Bernstein: Escape From Crazytown
By Dan Bernstein
CBSChicago.com Senior Columnist
(CBS) — He got out safely, and he’s not looking back. As if anyone would want to.
Bill O’Brien has extricated himself from Happy Valley, that twisted little village with a name ironic enough for horror-story cliché. And indeed, O’Brien’s escape conjures such images.
Zombies roam the streets in central Pennsylvania, shambling with arms outstretched, heads lolled back, their undead eyes gawking at leaden skies. “Paterrrrrnnooooo,” they moan, as they seek sustenance from consuming the brains of those who think a football program knowingly facilitating decades of child rape is a bad thing. Some wear tattered shirts emblazoned with “409,” while others drag cardboard cutouts of their shamed, dead patriarch.
“You can print this,” O’Brien told the Harrisburg Patriot News. “You can print that I don’t really give a [expletive] what the ‘Paterno people’ think about what I do with this program.”

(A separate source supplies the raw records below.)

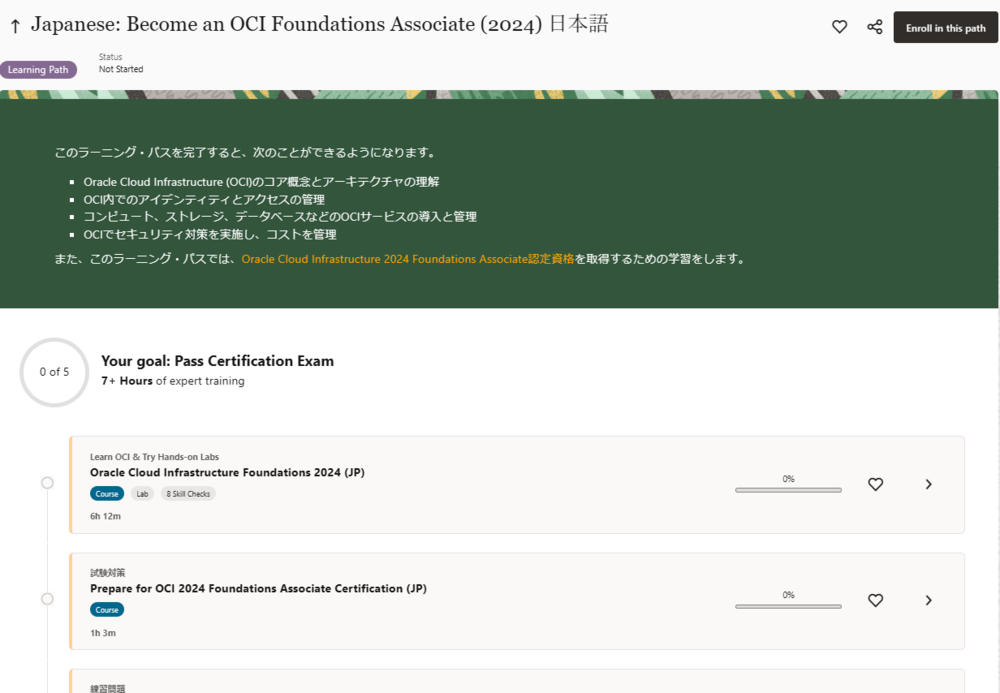Open the Oracle Cloud Infrastructure Foundations 2024 (JP) title
Viewport: 1000px width, 693px height.
[x=227, y=473]
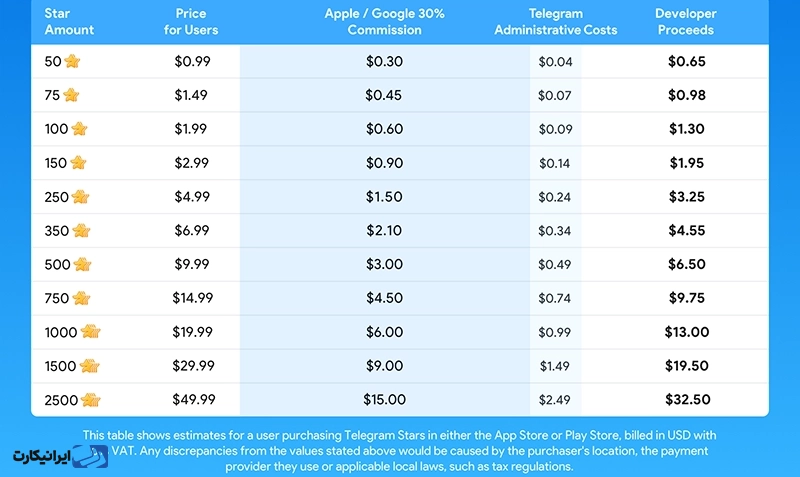Viewport: 800px width, 477px height.
Task: Click the Star Amount column header
Action: pyautogui.click(x=69, y=22)
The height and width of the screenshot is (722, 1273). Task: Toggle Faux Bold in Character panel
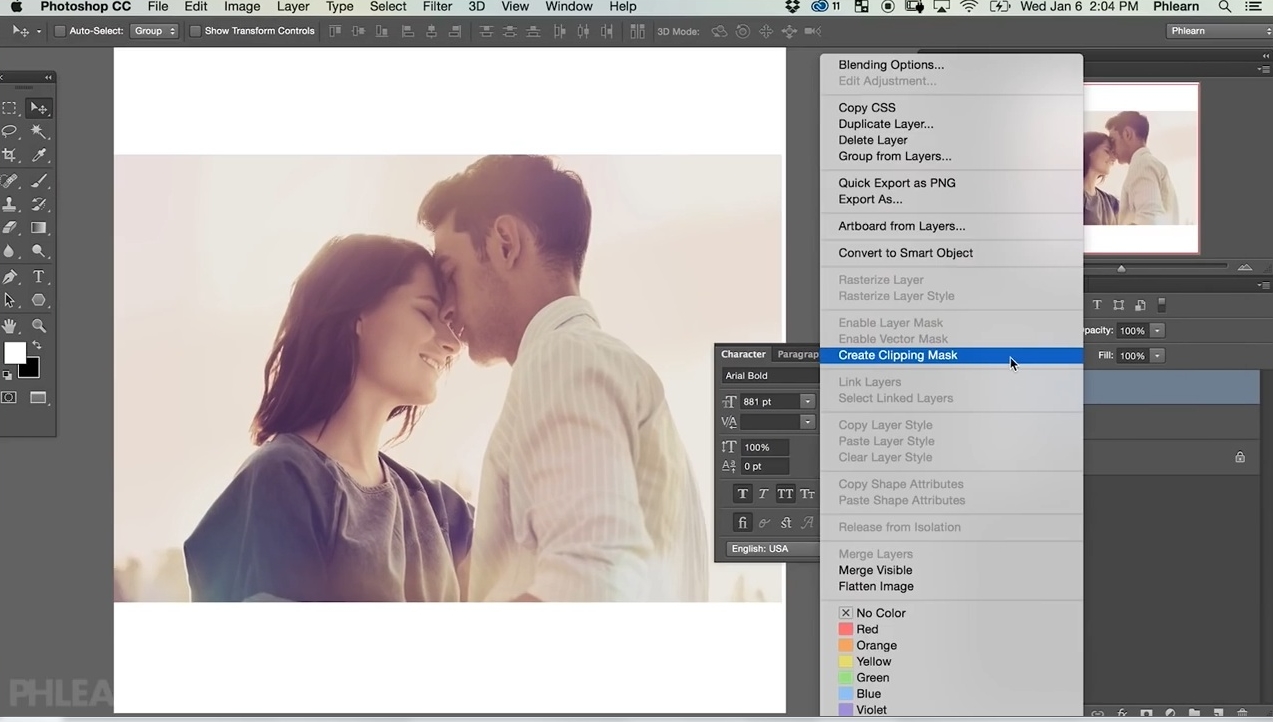click(742, 494)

He’s Ellen Ripley finally lifted off again from planet LV-426, barely able to clamber onto the remotely-retrieved dropship in time to return to the Sulaco in orbit above, away from the siege of relentless, insectile beasts. Instead of the instinctive motivation to defend the hive and destroy threats to their queen, these similarly ugly, poisonous beings exist only to reinvent the false image of a coach that must have given some kind of vicarious meaning to their otherwise empty lives.
O’Brien never wanted any part in that effort, often meeting questions about Paterno’s legacy with icy glares at reporters, and always deflecting such attempts back to his own team, and the quest to win games. Yet the monsters kept at it, even infiltrating Penn State’s board of trustees and fighting their sickening, amoral battles at the university’s highest levels.
“I’ve done everything I can to show respect to coach Paterno,” he said. “Everything in my power. So I could really care less about what the Paterno faction of people, or whatever you call them, think about what I do with the program. I’m tired of it.”
He’s now weary, cynical and battle-scarred, with the same thousand-yard stare as Snake Plissken in “Escape From New York.” He, too, accepted a seemingly impossible mission that involved a short time in an eerie, isolated community that had evolved insularly into something dark and threatening, where the rules of the outside no longer applied. And the only way out after the job was done was to drive over a bridge laden with land mines.
“For any ‘Paterno person’ to have any objection to what I’m doing,” O’Brien snarled, “it makes me wanna put my fist through this windshield right now.”
No exit for a major college coach is pretty, with half-truths and evasiveness now unfortunate necessities as contracts are finalized. There are always promises un-kept and words regretted that cause minor collateral damage to one’s reputation in the eyes of some, but any of it is well worth the chance to just get the hell out of there, and back to something resembling the real world.
Whether or not O’Brien will succeed as head coach of the Houston Texans is completely unknown, and equally beside the point.
Any thought that he’d be more than a stopgap at Penn State was wishful from the outset. He established himself as a pro guy in his five years with the Patriots, and is leaving behind the silliness of this particular amateur hour.
And helping to push him away after two years were the zombies, the soulless aliens, the condemned inmates. The “Paterno people,” as he called them, who ignore sworn testimony and incontrovertible fact in the vain pursuit of an alternate reality – one in which Joe Paterno did not spend years turning a blind eye to unspeakable crimes against children being enabled by his program, and committed in his offices and on trips to his games, by his protected assistant who now rots behind bars.
Al Golden looks to be next, forsaking palm trees and Miami oceanfront for the upcoming perjury trials, board squabbles, ongoing NCAA sanctions, and state and local elections still influenced largely by officals’ responses to the most horrible scandal in the history of college sports.
Bill O’Brien has had enough, having done better than many could have hoped, all while trying to stay above the raving insanity that still percolates through Penn State.
In the words of Private Hudson from “Aliens”: “With those things running around? You can count me out.”